* _WORK TO BE COMPLETED_
In the commit below, condense the class description beginning "A Resilient Distributed Dataset (RDD)" into a bulleted list that keeps its main facts.

* _DOCUMENT SECTION_
Add epydoc API documentation for PySpark.

author: Josh Rosen <joshrosen@eecs.berkeley.edu> 2012-12-27 17:55:33 -0800
committer: Josh Rosen <joshrosen@eecs.berkeley.edu> 2012-12-27 18:04:10 -0800
commit: 85b8f2c64f0fc4be5645d8736629fc082cb3587b (patch)
tree: dba808b3c96d0241654b4b0c99ec0786ac2339dd /pyspark/pyspark/rdd.py
parent: 2d98fff0651af4d527f41ba50c01f453fa049464 (diff)
download: spark-85b8f2c64f0fc4be5645d8736629fc082cb3587b.tar.gz
spark-85b8f2c64f0fc4be5645d8736629fc082cb3587b.tar.bz2
spark-85b8f2c64f0fc4be5645d8736629fc082cb3587b.zip
1 files changed, 181 insertions, 14 deletions
diff --git a/pyspark/pyspark/rdd.py b/pyspark/pyspark/rdd.py
index d7081dffd2..5af105ef62 100644
--- a/pyspark/pyspark/rdd.py
+++ b/pyspark/pyspark/rdd.py
@@ -18,24 +18,50 @@ from pyspark.join import python_join, python_left_outer_join, \
 from py4j.java_collections import ListConverter, MapConverter
 
 
+__all__ = ["RDD"]
+
+
 class RDD(object):
+    """
+    A Resilient Distributed Dataset (RDD), the basic abstraction in Spark.
+    Represents an immutable, partitioned collection of elements that can be
+    operated on in parallel.
+    """
 
     def __init__(self, jrdd, ctx):
         self._jrdd = jrdd
         self.is_cached = False
         self.ctx = ctx
 
+    @property
+    def context(self):
+        """
+        The L{SparkContext} that this RDD was created on.
+        """
+        return self.ctx
+
     def cache(self):
+        """
+        Persist this RDD with the default storage level (C{MEMORY_ONLY}).
+        """
         self.is_cached = True
         self._jrdd.cache()
         return self
 
+    # TODO persist(self, storageLevel)
+
     def map(self, f, preservesPartitioning=False):
+        """
+        Return a new RDD containing the distinct elements in this RDD.
+        """
         def func(iterator): return imap(f, iterator)
         return PipelinedRDD(self, func, preservesPartitioning)
 
-    def flatMap(self, f):
+    def flatMap(self, f, preservesPartitioning=False):
         """
+        Return a new RDD by first applying a function to all elements of this
+        RDD, and then flattening the results.
+
         >>> rdd = sc.parallelize([2, 3, 4])
         >>> sorted(rdd.flatMap(lambda x: range(1, x)).collect())

* _DATA SHOWN_
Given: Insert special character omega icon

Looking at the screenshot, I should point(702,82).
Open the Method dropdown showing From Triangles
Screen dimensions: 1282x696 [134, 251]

* _WRITTEN SOLUTION_
- RDD stands for Resilient Distributed Dataset, the basic abstraction in Spark.
- It is an immutable, partitioned collection of elements.
- Its elements can be operated on in parallel.